I don't generally use TypeScript myself, but I wrote my tests in TypeScript as a kind of smoke test to check my types. It's not perfect, but it's something. My point is, I use these types in my tests and they work fine. Apparently your setup is more strict than mine somehow? Can you share more about your setup (tsconfig, ts version, etc)? I'd like to emulate what you're doing so I can catch things like this sooner.

harrisgilliam commented 1 year ago

Ah.. yes...

TypeScript version 4.9.4

here is my tsconfig:

{
    "compilerOptions": {
        "declaration": true,
        "allowSyntheticDefaultImports": true,
        "allowJs": true,
        "checkJs": true,
        "forceConsistentCasingInFileNames": true,
        "lib": ["ES2020"],
        "module": "es2020",
        "moduleResolution": "nodenext"
        "noImplicitReturns": true,
        "noUnusedLocals": true,
        "noUnusedParameters": true,
        "noFallthroughCasesInSwitch": true,
        "outDir": "./dist",
        "sourceMap": true,
        "strict": true,
        "target": "ES2020"
    },
    "include": ["./src/"],
    "exclude": ["./node_modules"]
}

You may not have "strict" set to true... which relaxes the type checking rules. Since the only value TS adds is program correctness via type checking theres no reason to turn that off IMHO.

jdesrosiers commented 1 year ago

Looks like the problem is the lib option. By default, TypeScript includes a set of type definitions for built-in JS APIs based on the value of the target option. By declaring it the way you did, you're limiting the included types to strict ES2020 and excluding browser types including the fetch API which includes Response.

If you don't have a good reason to exclude browser types, the solution is to add "DOM" to the lib array or remove the lib option and get the default behavior.

I'm not sure what I'm going to do about this. One argument is that the library uses these types and if you want to use the library, you just need to configure TS properly to understand those types. The other argument is that TS makes this really confusing because fetch isn't just for browsers anymore and it doesn't make sense to lump it in with other browsers APIs anymore. It might be nice to use the node-fetch Response type for now just to help people avoid this gotcha.

harrisgilliam commented 1 year ago

I'm a big of configuring things narrowly until otherwise needed and having things out in the open. I think your suggestion of adding "dom" to the lib config is reasonable... although I'd rather have a type definition explicitly declared instead of relying upon the compiler to silent add it behind the scenes. Also your point about fetch not really belonging the the "dom" lib definition anymore. When the fetch built into Node is no longer experimental then you can just import that explicitly. Until then I think using node-fetch is a good compromise.

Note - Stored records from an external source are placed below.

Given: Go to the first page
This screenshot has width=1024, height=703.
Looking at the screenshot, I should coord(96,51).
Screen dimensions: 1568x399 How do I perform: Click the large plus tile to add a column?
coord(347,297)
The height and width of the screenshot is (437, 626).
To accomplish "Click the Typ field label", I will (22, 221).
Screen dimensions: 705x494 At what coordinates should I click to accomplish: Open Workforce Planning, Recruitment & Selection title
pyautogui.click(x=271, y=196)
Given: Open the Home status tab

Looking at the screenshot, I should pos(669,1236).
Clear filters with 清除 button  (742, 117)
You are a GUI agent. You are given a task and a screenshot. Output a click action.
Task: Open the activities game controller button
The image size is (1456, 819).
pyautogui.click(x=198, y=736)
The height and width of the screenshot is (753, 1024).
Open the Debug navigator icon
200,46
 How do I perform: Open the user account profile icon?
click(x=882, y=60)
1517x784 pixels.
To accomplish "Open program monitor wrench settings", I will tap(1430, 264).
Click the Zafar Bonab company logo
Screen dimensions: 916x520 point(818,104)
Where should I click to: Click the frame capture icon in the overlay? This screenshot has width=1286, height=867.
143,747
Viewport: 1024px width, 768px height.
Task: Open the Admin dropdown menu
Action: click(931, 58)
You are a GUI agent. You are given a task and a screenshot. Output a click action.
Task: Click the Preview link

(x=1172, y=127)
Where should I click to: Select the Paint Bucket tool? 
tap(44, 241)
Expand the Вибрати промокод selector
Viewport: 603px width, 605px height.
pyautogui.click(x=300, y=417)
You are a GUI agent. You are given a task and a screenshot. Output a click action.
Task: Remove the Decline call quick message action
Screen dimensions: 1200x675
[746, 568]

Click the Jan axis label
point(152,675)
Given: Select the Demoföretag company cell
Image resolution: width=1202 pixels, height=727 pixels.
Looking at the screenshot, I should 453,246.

Sorry for the delayed response... by company just announced its closing this week so I've been a little distracted :-(

jdesrosiers commented 1 year ago

When the fetch built into Node is no longer experimental then you can just import that explicitly.

Are you sure that the reason it's not included is because it's experimental? Especially because it's enabled-by-default, I would expect that it would be included if they intended for it to be included. I think it's likely that it was a conscious choice to include it in only one place and that place was "DOM".

In any case, I think I'm going to add the node-fetch type, but I need to think through some things first. Mostly I want to make sure it's 100% compatible with the built-in type. Otherwise, I can't migrate to the built-in type later without a breaking change.

Good luck with the other thing. I'm sure you'll land on your feet, but it sucks to have go through that unplanned.

jdesrosiers commented 1 year ago

I went with including the types, but I also switched from node-fetch to undici which is the implementation nodejs uses, so compatibility issues should be less likely in the future.